Today was a short day for me, as we had to check out of the hotel and then head back a bit early; Brett has to go almost straight away to another conference to present on virtual field trips. I still was able to make it to a few talks on coastal plain stratigraphy, and see most of the posters.
John Hollis and Chuck Bailey described fractures in the Hylas Fault Zone associated with mountain building in the Carboniferous-Permian and rifting in the Triassic. Carmel Church sits on top of the Hylas Fault Zone (above), which could have had an influence on deposition of the Cenozoic sediments there.

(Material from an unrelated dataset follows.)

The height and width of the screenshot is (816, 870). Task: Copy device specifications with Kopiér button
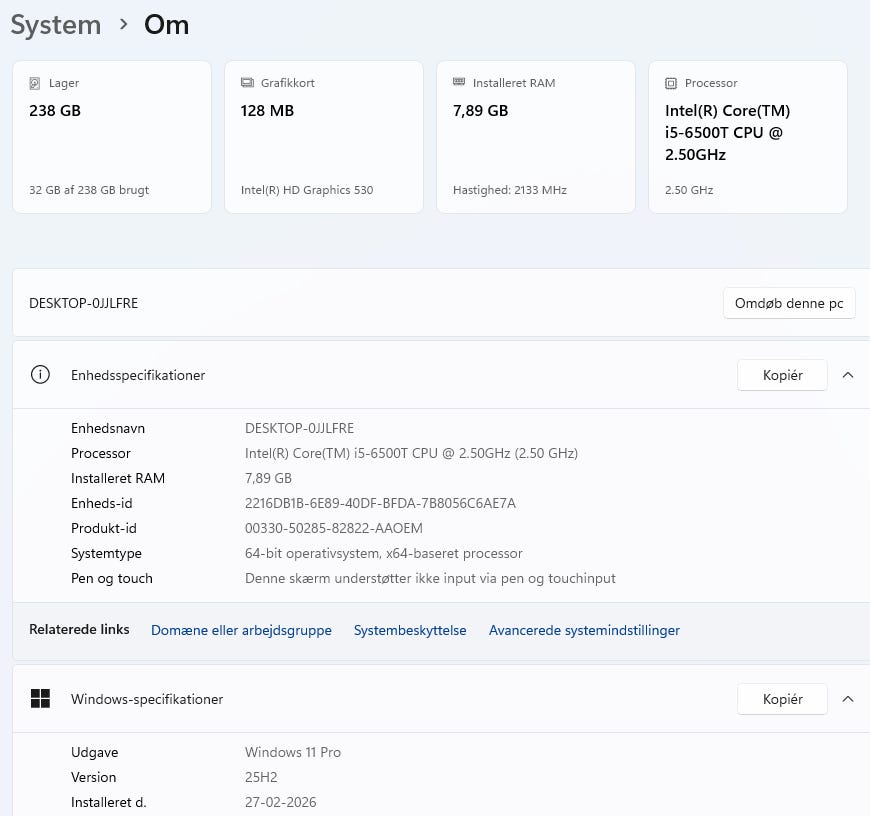click(782, 375)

Zachary Stewart et al. examined synsedimentary deformation features in the Cambrian Jordan Sandstone. Synsedimentary structures are those that form during or immediately after deposition, while the sediment was still soft. They documented several types of synsedimentary deformation in the Jordan in Minnesota (below); this is the same unit that outcrops around Baraboo, Wisconsin.

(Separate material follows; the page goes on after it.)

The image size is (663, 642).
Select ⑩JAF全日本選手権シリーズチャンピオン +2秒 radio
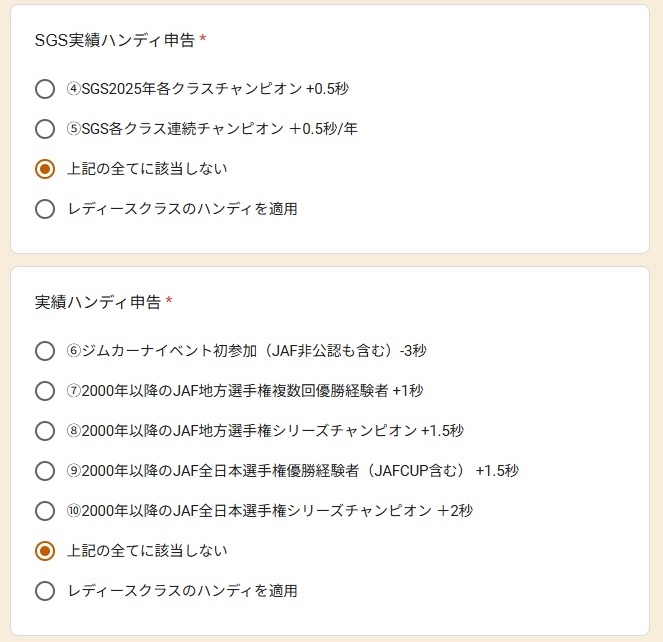tap(44, 511)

In the education section, Elizabeth Johnson et al. described how James Madison University used commercial stone countertops instead of standard black counters in their labs, so that students can use them as teaching samples in their mineralogy and petrology courses.
There was also a section of 19 posters on revisions and updates to the geologic time scale. Geologic time units are typically defined based on observable features in the rock and/or fossil record, such as a mass extinction, a major unconformity, or the deposition of a distinctive unit. As our understanding of the exact dates and correlations of these events and features improves, the geologic time scale has to be updated.
Brett and I returned home in Wednesday afternoon, but the conference isn’t quite over for me yet. There is a post-meeting field trip to VMNH and the Solite Quarry still to come.